A reader wrote into Information Week in response to an article about Global Warming Skeptics with this interesting observation:
"The best supercomputers in the world, knowing initial conditions with maximum accuracy, still can't determine how the smoke of a cigarette in a car will dissipate. Now imagine a planet the size of the Earth where we don't know all initial conditions."
Reason enough to deny human-causes global warming? Probably not, but it does raise an interesting point of view.
I love it when the speed of things are put in perspective. Take this quote from CNN today regarding the world's fastest supercomputer which was unveiled recently by the Los Alamos National Laboratory and IBM Corp.
"If every one of the 6 billion people on earth used a hand-held computer and worked 24 hours a day it would take them 46 years to do what the Roadrunner computer can do in a single day."
This supercomputer is twice as fast as it's nearest competitor which is itself 3 times as fast as anything else in use.
Full article on CNN.com.
According to Groundwell by Charlene Li and Josh Bernoff:
"Harriet Klauser, Amazon's top reviewer, reads two books a day and has reviewed over 14,000. She's well known to publishers, who send her fifty books a week."
It's inconceivable to me that I'd be able to sleep while a hurricane was bearing down on my home.

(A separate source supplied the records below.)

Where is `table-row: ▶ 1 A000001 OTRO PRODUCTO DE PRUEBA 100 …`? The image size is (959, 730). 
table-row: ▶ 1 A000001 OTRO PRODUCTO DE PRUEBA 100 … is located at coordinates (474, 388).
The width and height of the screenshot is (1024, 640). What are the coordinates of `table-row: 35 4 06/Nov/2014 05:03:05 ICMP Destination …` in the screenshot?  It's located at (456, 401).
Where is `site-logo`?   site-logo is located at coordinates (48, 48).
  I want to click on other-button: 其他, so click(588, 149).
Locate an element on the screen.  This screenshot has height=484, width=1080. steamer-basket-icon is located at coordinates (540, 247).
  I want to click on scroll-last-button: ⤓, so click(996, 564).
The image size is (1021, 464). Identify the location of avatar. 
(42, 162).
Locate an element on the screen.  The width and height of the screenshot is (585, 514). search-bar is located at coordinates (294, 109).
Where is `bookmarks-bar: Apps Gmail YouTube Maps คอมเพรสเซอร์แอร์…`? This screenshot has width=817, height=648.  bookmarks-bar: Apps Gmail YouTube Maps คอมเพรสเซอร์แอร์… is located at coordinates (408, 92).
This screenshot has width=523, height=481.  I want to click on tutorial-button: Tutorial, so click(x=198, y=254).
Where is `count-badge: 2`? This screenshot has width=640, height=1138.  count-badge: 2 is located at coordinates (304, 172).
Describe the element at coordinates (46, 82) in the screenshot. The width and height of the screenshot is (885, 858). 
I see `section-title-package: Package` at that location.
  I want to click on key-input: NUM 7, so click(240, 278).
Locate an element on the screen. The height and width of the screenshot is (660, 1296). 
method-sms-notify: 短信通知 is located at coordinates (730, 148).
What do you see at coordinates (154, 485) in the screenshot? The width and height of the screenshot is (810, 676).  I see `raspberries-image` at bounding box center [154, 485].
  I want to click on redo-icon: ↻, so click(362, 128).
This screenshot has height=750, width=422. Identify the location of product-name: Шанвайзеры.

And yet, not only are there people that managed to sleep, by they managed to OVERSLEEP!
"Paul and Kathi Norton overslept as Hurricane Ike closed in on their coastal Texas home, so they decided to tough it out because their evacuation route was already flooded."
Found on CNN, but they've since removed the article link.
It's not always easy to sum up a profession in just a couple of sentences, but I think a recent quote from a CNN article did a good job at capturing the 95% of the essence of politics.
"John McCain’s campaign said Tuesday Barack Obama’s reference to “lipstick on a pig” to describe the Republican’s vow to bring change to Washington was offensive language, and a slap at VP nominee Sarah Palin – despite the fact that the Arizona senator himself used the phrase last year to describe a policy proposal of Hillary Clinton’s."
Research from the AIIM Market Intelligence Group has revealed that:
"44% of end users say Enterprise 2.0 is important"
but…
"74% admit they don't know anything about it."
Doh!
Arbor Networks ran an 18 month study using 1,300 routers and determined that:
"Between 1 percent and 3 percent of all traffic on the Internet is meaningless packets of information, used in distributed denial of service attacks (DDOS) to know websites offline."
First read in CIO Magazine.
In a recent edition of Fortune Magazine, Elizabeth Spiers, as part of a pro-nuclear energy article, wrote:
"We're willing to tolerate the health risks and environmental repercussions of other fuels to avoid the infinitesimally small and comically improbable possibility of a catastrophic accident that resembles something out of a 1979 Jane Fonda movie, the likes of which have never happened in the history of nuclear power."
A recent issue of Fortune Magazine had this quote that made me once again wish I did something else for a living:
"The flavor of the day is buying your own debt at below face value. I'm buying bank debt in my deal with leverage from the bank that made me that deal." — David Rubenstein, co-founder of the Carlyle Group
Whether you lean Republican or Democrat, you have to admit that Christopher Buckley's (a conservative) endorsement of Obama is worth raising an eyebrow. And this quote is pretty tell too.
"Eight years of 'conservative' government has brought us a doubled national debt, ruinous expansion of entitlement programs, bridges to nowhere, poster boy Jack Abramoff and an ill-premised, ill-waged war conducted by politicians of breathtaking arrogance. As a sideshow, it brought us a truly obscene attempt at federal intervention in the Terry Schiavo case," he also wrote.
Spotted here.
Not too long ago in Information Week magazine, I read an announcement from RedHat that they would end development and support for a desktop version of Linux. That's quite a blow to the effort if you ask me.
"The desktop market suffers from having one dominant vendor, and some people still perceive that today's Linux desktops simply don't provide a practical alternative."
The quote rings true. And anyone that isn't happy with Microsoft's offering, is probably more inclined to go to Apple than to Linux.